Replacement theory and American Indians

“Replacement theory” comes to my mind often; it has since I first heard the idea that at some point in the near future, white people are going to be a “majority minority” in America. In other words, we white folks will no longer be 50 percent of the total population, but we will be the biggest of the several rainbow groups that are “replacing” us. The fact that white now includes people of southern and eastern European extraction, Italian Catholics and Greek Orthodox—folks who a few generations ago, roughly before WW II, were not the Northern European, Scotch and English who had dominated the first century or two of white settlement—is not discussed.

The Baltimore harbor ship and bridge catastrophe, in which laborers from El Salvador, Guatemala, Honduras and Mexico who were patching pavement on the bridge in the middle of the night were lost in the collision, brought Replacement to my mind again. Those midnight workers, and millions of others in low-end and often nighttime jobs in health care, the service industry, and dangerous meat packing plants, constitute a sizable portion of the swelling numbers of non-whites who are changing the nation’s population statistics. Replacing us.

We sometimes hear from dairy and field crop farmers that they cannot find enough workers from our still mostly white citizenry, that they have to rely on documented and undocumented immigrants—who are often labeled Asian, Mexican, Black, Brown—to get food on our tables. But we hear more often about the crisis at the border. We are asked to fear immigrants, to consider them criminal and even immediate personal threats. (And we blur our own immigrant roots as we fear theirs.)

At the same time, we whites fervently watch majority Black professional football and basketball, and cheer for the highest paid immigrant in the country, Shohei Ohtani, as he plays baseball for the Los Angeles Dodgers. Our long history with Asian, and especially Japanese, immigrants, is not pretty. As a nation, we’ve admitted that our World War II internment camps were wrong by actually paying reparations. But we still fear Asian dominance in our elite universities. And most whites—me included—cannot differentiate Asians with roots in a dozen different countries and cultures on their appearance.

It’s not only sports. African-Americans play big in music and entertainment, and Latinos are making their marks. African-American astrophysicist Neil deGrasse Tyson explains his specialty on television, and correspondents—many of them women—with names that say Latina, African, south or east Asian give us the news from around the world. We are also learning that African-American women were prominent early in women’s suffrage movement, and that women, even Black women, are and have been involved in science and national defense for decades.
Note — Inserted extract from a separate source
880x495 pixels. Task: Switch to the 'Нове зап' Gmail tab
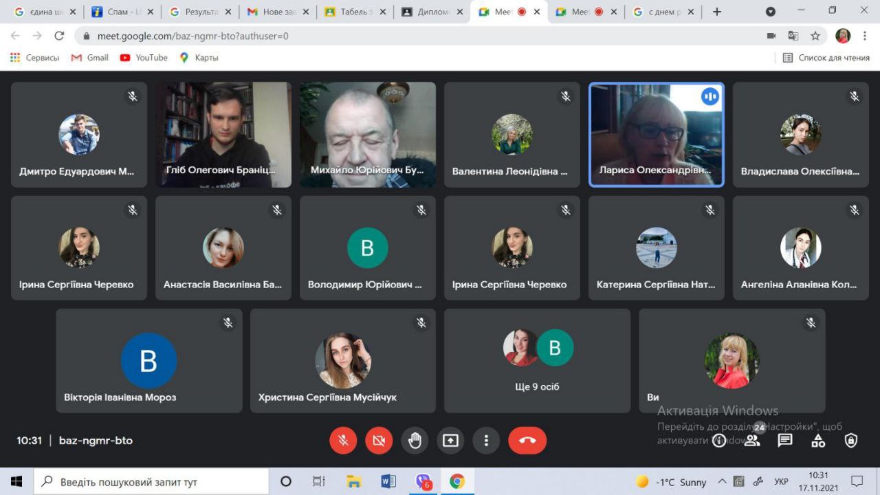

Somehow, in the middle of all this, rest a number of white Americans who see themselves being squeezed out by people of color. They are scared and thrilled by LeBron James and Beyonce, and only scared by TV stories from the border. They don’t think much at all about the meat packing plants, the landscapers and the drywallers, hospital aides and cleaners who keep them in food and health. They’ll eat at a Mexican restaurant while advocating for a border wall. Consistency is not required when we’re talking Replacement. We can shuffle to allow “our” Mexicans to have restaurants and do our lawn care.

American Indians sit in a unique place in this color constellation. If you are in any way Native American, you are not an immigrant—though ancestors from many places outside of the Americas might be strong in your personal genetic background. You are not taking a white person’s land—which in fact has been taken from you! Or job or livelihood, which also, maybe more indirectly by prejudice and white peoples’ lies and liquor, have been denied to you.

You are also, in these times of climate change and social upheaval, a carrier of important knowledge and a survivor of broken treaties and boarding schools for which we feel guilt. It is now generally agreed that traditional Native American care of land and water was healthier than Euro-American practices that have resulted in severe fires, floods, and fish and wildlife loss. We now admit that taking children from Indian parents and forcibly indoctrinating them in boarding schools was wrong, that breaking treaties and stealing land was illegal.

Maybe American Indians can be the honest brokers in the controversy over Replacement. One, historically they were replaced. And Indians today carry the DNA of most immigrant groups from the first Anglo-settlers through slavery and bracero programs. And unlike the rest of us, Native Americans have fought in ALL of our wars—from the Revolution through the Civil War to Vietnam, Iraq, and Afghanistan. They are—even those with small quantum Native blood counts—indigenous, patriotic, and not Replacers.

I humbly suggest we have a council of Indian elders from across the States meet and consider the questions of immigration and demographics. It would be hard not to listen to them.